According to data analytics platform, SEMrush, Australians are suffering from poor wellbeing at work and it’s showing in their google searches. The words ‘bullying’, ‘harassment’, ‘diversity’ and ‘discrimination’ were among the most used keywords used in online searches associated with ‘work’ by Australians between May 2018 to May 2019. While SEMrush Global Marketing Director, Olga Andrienko, said that ‘the high-ranking search for ‘diversity at work’ is a positive sign, which could reflect the desire of Australians looking to work within a work culture that offers variety; our findings suggest that Australians are more concerned with their mental health or navigating unpleasant experiences in their workplace culture’. This conclusion supported a State of Workplace Mental Health in Australia report, in which only 52% of employees reported having a mentally healthy workplace.
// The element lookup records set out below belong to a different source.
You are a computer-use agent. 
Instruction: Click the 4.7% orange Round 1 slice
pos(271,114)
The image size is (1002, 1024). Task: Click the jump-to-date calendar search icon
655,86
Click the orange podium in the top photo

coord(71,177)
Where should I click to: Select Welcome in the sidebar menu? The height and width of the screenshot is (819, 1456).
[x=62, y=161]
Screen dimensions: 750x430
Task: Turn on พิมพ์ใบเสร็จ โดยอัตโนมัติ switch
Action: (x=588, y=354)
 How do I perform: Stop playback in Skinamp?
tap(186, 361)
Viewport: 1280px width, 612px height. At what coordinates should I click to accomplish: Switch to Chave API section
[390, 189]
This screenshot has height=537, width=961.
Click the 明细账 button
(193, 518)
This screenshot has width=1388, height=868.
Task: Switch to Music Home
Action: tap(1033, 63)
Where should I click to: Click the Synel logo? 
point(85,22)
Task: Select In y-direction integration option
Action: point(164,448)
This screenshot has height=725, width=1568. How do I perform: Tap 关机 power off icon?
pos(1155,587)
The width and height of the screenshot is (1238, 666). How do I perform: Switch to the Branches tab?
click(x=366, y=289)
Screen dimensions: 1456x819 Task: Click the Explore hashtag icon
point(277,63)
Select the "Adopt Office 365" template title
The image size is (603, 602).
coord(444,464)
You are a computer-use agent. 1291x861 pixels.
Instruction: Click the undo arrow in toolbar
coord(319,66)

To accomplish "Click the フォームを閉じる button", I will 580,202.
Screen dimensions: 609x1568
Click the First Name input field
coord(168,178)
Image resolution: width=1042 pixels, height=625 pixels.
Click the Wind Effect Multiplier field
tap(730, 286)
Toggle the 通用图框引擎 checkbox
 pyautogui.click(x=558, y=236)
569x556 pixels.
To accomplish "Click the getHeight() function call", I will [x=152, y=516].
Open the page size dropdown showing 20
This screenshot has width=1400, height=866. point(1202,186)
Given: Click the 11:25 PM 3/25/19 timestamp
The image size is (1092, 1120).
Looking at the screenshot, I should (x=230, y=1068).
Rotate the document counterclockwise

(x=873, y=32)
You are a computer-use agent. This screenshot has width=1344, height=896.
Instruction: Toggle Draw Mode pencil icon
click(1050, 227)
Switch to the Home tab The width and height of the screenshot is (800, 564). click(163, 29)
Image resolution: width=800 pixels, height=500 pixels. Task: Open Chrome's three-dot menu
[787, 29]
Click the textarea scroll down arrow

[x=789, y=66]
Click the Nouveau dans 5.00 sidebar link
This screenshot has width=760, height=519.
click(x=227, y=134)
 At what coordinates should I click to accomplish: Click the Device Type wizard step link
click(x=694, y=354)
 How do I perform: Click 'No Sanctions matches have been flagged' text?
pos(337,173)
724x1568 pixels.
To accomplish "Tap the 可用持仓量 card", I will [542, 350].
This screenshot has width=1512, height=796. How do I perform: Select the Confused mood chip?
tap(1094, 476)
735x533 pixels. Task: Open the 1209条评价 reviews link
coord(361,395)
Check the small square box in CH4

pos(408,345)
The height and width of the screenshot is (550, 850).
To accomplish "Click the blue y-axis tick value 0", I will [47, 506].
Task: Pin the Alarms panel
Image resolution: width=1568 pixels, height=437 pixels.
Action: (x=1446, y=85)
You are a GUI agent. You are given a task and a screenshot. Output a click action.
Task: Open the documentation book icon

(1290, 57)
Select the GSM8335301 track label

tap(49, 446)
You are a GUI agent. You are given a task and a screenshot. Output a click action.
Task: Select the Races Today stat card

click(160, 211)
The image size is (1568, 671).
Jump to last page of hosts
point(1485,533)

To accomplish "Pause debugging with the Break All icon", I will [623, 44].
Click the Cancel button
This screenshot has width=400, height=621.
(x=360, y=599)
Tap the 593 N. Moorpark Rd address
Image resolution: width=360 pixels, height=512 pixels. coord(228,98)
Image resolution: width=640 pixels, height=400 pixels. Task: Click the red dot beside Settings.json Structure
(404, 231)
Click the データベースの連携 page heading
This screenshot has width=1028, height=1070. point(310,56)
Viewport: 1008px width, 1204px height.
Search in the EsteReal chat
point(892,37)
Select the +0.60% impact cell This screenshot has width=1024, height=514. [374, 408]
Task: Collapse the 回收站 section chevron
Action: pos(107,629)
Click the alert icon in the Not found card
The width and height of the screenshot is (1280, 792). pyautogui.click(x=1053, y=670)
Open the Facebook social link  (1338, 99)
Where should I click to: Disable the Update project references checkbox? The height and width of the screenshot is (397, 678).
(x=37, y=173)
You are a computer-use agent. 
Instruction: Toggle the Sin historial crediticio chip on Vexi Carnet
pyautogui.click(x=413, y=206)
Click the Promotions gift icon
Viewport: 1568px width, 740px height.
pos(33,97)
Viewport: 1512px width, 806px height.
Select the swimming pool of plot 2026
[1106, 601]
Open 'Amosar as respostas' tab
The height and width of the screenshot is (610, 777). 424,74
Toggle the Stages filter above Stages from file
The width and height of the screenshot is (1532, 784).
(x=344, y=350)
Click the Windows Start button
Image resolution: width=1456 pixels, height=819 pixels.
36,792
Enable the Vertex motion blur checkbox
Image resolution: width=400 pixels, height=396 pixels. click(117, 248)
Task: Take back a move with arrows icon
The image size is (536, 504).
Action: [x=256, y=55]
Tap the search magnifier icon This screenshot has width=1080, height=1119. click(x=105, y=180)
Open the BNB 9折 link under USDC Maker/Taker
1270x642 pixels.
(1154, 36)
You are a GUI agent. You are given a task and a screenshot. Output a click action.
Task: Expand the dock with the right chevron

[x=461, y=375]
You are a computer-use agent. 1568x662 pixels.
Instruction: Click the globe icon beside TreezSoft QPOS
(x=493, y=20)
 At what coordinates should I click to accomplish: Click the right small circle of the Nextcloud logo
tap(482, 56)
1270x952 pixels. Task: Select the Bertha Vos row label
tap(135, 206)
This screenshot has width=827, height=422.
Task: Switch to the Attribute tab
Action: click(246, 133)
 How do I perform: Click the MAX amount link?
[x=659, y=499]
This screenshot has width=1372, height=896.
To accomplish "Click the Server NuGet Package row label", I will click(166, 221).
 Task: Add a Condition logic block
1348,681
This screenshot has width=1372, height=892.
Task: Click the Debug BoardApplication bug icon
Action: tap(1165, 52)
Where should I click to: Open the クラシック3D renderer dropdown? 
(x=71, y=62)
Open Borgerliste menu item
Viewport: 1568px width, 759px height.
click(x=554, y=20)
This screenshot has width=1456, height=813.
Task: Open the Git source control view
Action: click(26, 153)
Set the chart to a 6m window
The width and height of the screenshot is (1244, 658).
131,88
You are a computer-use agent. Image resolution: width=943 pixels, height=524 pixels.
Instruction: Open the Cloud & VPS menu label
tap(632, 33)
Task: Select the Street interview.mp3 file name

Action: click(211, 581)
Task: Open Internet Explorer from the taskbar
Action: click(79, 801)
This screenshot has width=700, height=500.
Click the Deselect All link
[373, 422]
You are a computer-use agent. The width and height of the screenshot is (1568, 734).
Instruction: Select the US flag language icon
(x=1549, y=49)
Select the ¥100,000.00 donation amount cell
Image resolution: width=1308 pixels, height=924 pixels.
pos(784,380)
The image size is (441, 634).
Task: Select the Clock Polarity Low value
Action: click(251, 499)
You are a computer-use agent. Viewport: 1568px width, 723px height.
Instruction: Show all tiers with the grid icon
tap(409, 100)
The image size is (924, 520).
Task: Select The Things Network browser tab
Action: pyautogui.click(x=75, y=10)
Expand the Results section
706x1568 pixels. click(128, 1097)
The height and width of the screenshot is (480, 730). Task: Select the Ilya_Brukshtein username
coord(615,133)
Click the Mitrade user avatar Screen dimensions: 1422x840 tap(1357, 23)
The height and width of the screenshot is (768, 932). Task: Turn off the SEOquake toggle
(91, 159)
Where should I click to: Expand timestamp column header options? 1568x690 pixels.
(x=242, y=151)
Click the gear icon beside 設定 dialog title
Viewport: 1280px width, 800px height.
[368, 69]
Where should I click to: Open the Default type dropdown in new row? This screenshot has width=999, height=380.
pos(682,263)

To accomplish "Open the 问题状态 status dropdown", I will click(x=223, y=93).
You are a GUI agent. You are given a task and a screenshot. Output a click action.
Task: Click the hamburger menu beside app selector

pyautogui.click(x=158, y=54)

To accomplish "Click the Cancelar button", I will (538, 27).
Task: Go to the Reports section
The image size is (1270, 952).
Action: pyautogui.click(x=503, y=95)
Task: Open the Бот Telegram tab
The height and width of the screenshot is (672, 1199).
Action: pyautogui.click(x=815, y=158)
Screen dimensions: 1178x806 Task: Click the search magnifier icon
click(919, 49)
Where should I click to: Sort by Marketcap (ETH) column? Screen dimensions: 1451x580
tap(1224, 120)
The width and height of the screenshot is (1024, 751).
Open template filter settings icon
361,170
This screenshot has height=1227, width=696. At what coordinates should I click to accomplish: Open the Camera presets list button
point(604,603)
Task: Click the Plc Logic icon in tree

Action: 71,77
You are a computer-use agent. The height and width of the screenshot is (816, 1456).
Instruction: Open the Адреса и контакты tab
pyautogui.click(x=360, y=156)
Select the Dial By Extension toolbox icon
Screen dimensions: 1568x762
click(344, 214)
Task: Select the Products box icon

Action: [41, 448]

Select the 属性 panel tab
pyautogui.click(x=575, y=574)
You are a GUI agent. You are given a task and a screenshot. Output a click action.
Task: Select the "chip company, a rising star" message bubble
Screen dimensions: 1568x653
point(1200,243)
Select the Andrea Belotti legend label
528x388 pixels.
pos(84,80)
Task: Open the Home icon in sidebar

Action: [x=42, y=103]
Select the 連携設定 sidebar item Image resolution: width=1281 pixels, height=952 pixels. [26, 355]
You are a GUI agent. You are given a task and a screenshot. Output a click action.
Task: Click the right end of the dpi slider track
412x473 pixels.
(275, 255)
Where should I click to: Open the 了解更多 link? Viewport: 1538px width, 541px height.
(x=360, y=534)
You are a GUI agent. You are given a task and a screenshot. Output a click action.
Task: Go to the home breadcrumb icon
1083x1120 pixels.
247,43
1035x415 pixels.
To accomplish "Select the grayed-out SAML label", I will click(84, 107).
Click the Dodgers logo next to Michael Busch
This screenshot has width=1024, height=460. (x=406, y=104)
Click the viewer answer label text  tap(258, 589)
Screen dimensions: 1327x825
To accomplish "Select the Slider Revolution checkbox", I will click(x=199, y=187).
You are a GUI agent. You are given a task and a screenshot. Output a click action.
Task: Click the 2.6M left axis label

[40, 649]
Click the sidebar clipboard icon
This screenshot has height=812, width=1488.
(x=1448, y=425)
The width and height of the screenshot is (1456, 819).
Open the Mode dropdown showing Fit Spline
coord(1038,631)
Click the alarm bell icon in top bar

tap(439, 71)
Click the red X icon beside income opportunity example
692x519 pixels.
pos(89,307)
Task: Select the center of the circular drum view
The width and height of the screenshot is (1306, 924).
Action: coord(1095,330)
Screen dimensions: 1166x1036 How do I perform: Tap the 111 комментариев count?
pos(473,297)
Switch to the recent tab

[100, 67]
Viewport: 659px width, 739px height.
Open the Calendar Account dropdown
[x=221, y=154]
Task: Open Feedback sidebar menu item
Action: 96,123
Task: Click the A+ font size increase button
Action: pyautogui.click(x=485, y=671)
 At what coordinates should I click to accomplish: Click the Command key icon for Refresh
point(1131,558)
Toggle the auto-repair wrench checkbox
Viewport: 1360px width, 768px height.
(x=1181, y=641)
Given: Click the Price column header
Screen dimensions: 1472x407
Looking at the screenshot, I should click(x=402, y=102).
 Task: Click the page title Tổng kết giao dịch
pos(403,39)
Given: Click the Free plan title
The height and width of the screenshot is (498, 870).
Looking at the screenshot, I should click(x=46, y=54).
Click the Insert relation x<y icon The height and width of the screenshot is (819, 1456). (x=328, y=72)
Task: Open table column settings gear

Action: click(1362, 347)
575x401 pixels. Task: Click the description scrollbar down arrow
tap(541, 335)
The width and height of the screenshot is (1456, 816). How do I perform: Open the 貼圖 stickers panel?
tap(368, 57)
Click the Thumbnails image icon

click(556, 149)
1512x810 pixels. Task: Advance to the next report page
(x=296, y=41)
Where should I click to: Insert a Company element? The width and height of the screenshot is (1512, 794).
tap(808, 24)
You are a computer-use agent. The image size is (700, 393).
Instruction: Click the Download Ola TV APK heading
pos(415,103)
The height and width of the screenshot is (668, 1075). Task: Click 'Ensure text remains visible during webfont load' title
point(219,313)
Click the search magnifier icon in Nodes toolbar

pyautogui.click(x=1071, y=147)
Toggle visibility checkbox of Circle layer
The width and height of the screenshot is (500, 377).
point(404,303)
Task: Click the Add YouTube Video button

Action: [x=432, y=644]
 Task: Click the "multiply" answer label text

Following an investigation into alleged misconduct, President-elect of the Law Council of Australia, Konrad de Kerloy, has announced his resignation before his term even began. The independent investigation commenced after a fellow Law Council director alleged that de Kerloy – a Herbert Smith Freehills partner and former President of the Law Society of Western Australia – engaged in inappropriate misconduct at a work function earlier this year. While the investigation revealed no adverse findings against Mr de Kerloy, the President-elected voluntarily stood down, concluding that his involvement with the organisation may pose as an ‘unnecessary distraction from the important work of the Law Council’. After Mr de Kerloy tendered his resignation this week, current Law Council of Australia President Arthur Moses remarked that the decision was ‘in the best interests of the Law Council’. In affirming the Law Council’s stance on misconduct within the profession, Moses said that the Council ‘does not tolerate sexual harassment or discrimination in any form.
Vanessa Watts, a hair salon owner and ambassador for Hair Stylists Australia (HSA) has spoken out against the hardships within the trade. After feeling unsupported during her apprenticeship, Watts came to find that many other trainee hairstylists felt the same. Watts described what she and many others experienced, citing ‘bullying, from either the boss or other staff’ as a main issue. Since joining the HSA campaign – a new initiative run by the Australia Workers Unions (AWU) – Ms Watts’ says she feels empowered to speak on issues that hairstylists confront every day. Daniel Walton, Secretary of the AWU, said that ‘there’s not been a union presence in this industry before so it’s an easy target’. ‘What we’re trying to do is empower women [to] come together through small community engagement to really give them a stronger voice’, Walton added.